-8

68 11 6
                                    

Cuma gününün akşamı evimize geçici bir güneş doğmuştu sanki.

Asya ve bana özel bir güneş, bu öyle bir güneştiki, ışığı Asya'nın gülümsemesine, neşeli sesinin evimizin içinde çınlamasana bağlıydı.

Asya, gittikleri hayvanat bahçesinde gördüğü hayvanları anlatırken güneş çıplak gözle bakılamayacak kadar parlıyor, içimi yazdan kalma eski bir güne döndürüyordu adeta.
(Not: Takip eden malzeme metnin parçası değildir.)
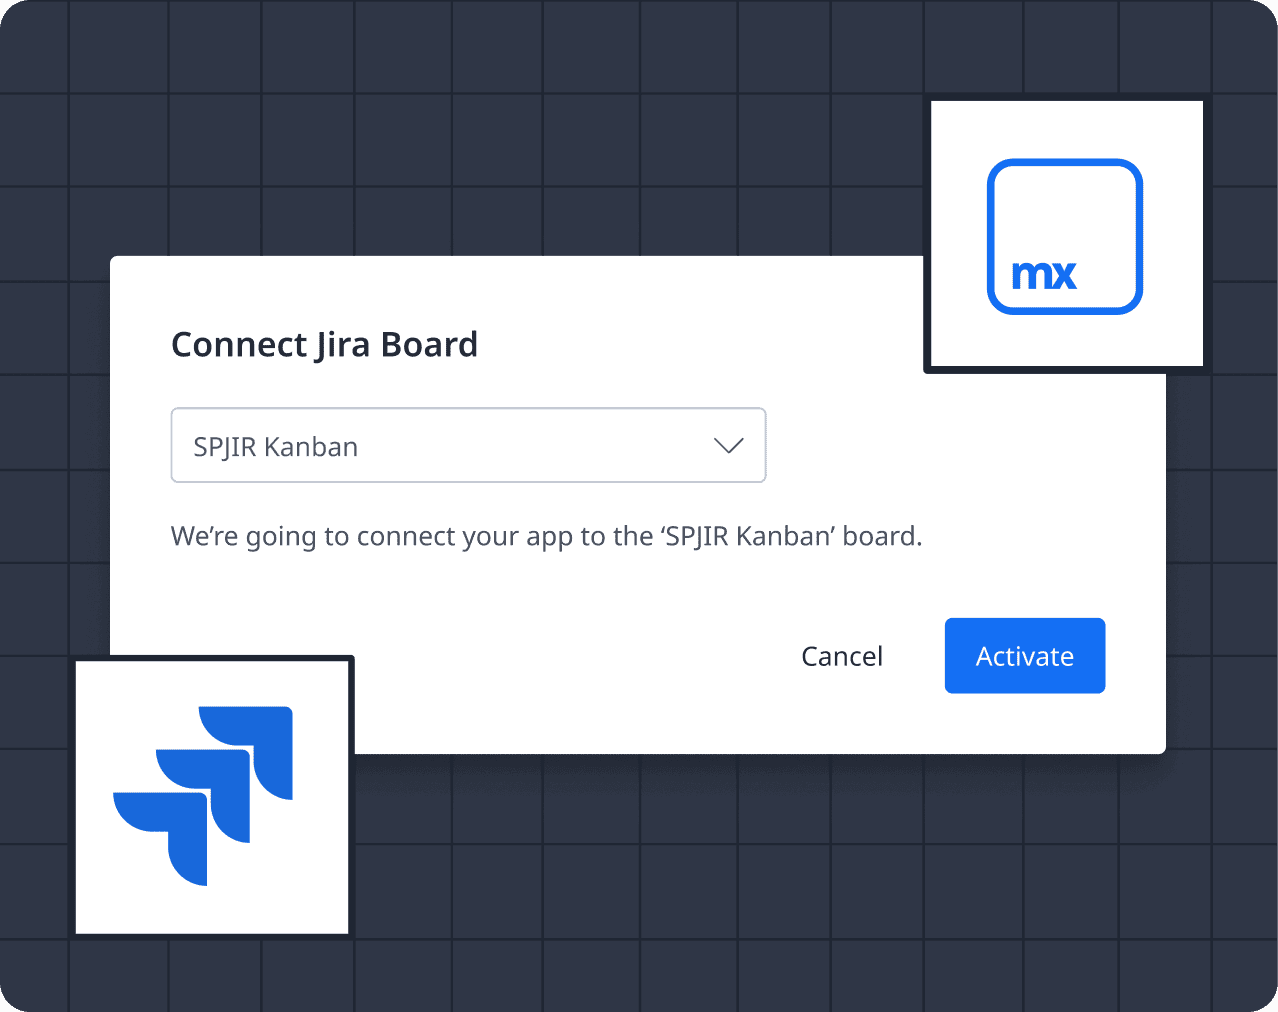This screenshot has height=1012, width=1278.
Task: Cancel the Jira board connection
Action: coord(841,656)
"Aslan kocamandı abla, patileri benim kafam kadardı."

Saçlarını okşamaya devam ederken huzurla mırıldandım. "Korktun mu yoksa?"

"Tabii ki korkmadım." Duraksayıp devam etti. "Yani kafesin içinde olmasa biraz korkardım sanırım."

"Filde gördün mü?"

Neşeyle kıkırdadı, altından güzel bir hikaye çıkacak diye bekliyordum.

"Gördük, Alican demirlere çok fazla yaklaşmıştı fil onu hortumuyla korkuttu. Görmeliydin abla, çocuk resmen bebek gibi ağladı."

"Asya arkadaşınla dalga geçmedin umarım."

Sessizliği hayra alamet değildi. Koynumdan onu uzaklaştırıp yüzüne baktığımda yanaklarının kızardığını gördüm.

"Arkadaşlarınla dalga geçme. Hiç kimseyle, tamam mı?"

Minik burnu kötü bir koku almışçasına buruşmuştu. "Ama oda benimle dalga geçiyor Abla, bana hep, hep piç diyor."

Son sözleri güneşin önünü kara bulutlarla kaplamıştı. Oda birden ışığını kaybetti.

Derin bir nefes aldım. "Öyle olmadığını biliyorsun. Bizim annemiz ve babamız var. Ayrıca kimseyle dalga geçmemelisin, haklı sebeplerin olsa bile, bu kendine olan saygını kaybetmene neden olur."

Gözleride ışığını kaybetmişti. "Peki şimdi neredeler?" Diye fısıldadı.

"Uzaktalar ama var olduklarını biliyorsun." Minik çenesini kavrayıp bana bakmasını sağladım. "Bir daha ki sefere biri sana piç dediğinde, ona değilim diyeceksin. Benim ailem Afrika da safaride ve yakında dönecekler diye kendini savunacaksın anlaştık mı?"

Onu mutlu etmenin kolaylığı beni her zaman şaşırtırdı, yine öyle olmuştu.

"Aslanları görmeye mi gittiler?"

Ona göz kırpıp başımı salladım. "Evet, bütün hayvanları yerinde görmeye gittiler. Ve bir süre burada olamayacaklar."

"Ama öyle değil." Dedi kanepede bir yere gözünü sabitleyerek. "Safaride değiller."

Asya'yı tekrar kollarımın arasına alıp, saçlarından öptüm. "Bu aramızda minik bir sır. Senden ve benden başka kimse bunu bilmeyecek."

"Güzelmiş."

"Şimdi bana başka hangi hayvanları gördüğünü anlat."

Anlatki kara bulutlar dağılsın ve güneş ortaya çıksın Asya'm diye düşündüm. Nitekim öyle de oldu. Asya yorgun düşene kadar anlattı, onu yatağına taşıdıktan sonra, biraz ders çalışıp bende yanına kıvrıldım.

Sabah diğer günlerde olduğu gibi altıda ayaktaydım. Evi toparlayıp, Özgürle aldığımız konu hakkındaki ödev için biraz çalıştım ama kaynağa ihtiyacım olduğu gün gibi ortadaydı. Bu bir sorundu. Özgür'ün ihtiyaç temin edeceği şeylerin arasına bir ansiklopedi sıkıştırabileceğini umdum.

Asya'yla kahvaltı masasına oturduğumuzda saat sekiz buçuktu. Otobüsle yolculuk edeceğimiz için bir hayli mutlu görünüyordu. Bizim eksenimiz biraz dar olduğundan şehiriçi otobüsleri bile Asya'ya büyük bir olaymış gibi gelebiliyordu.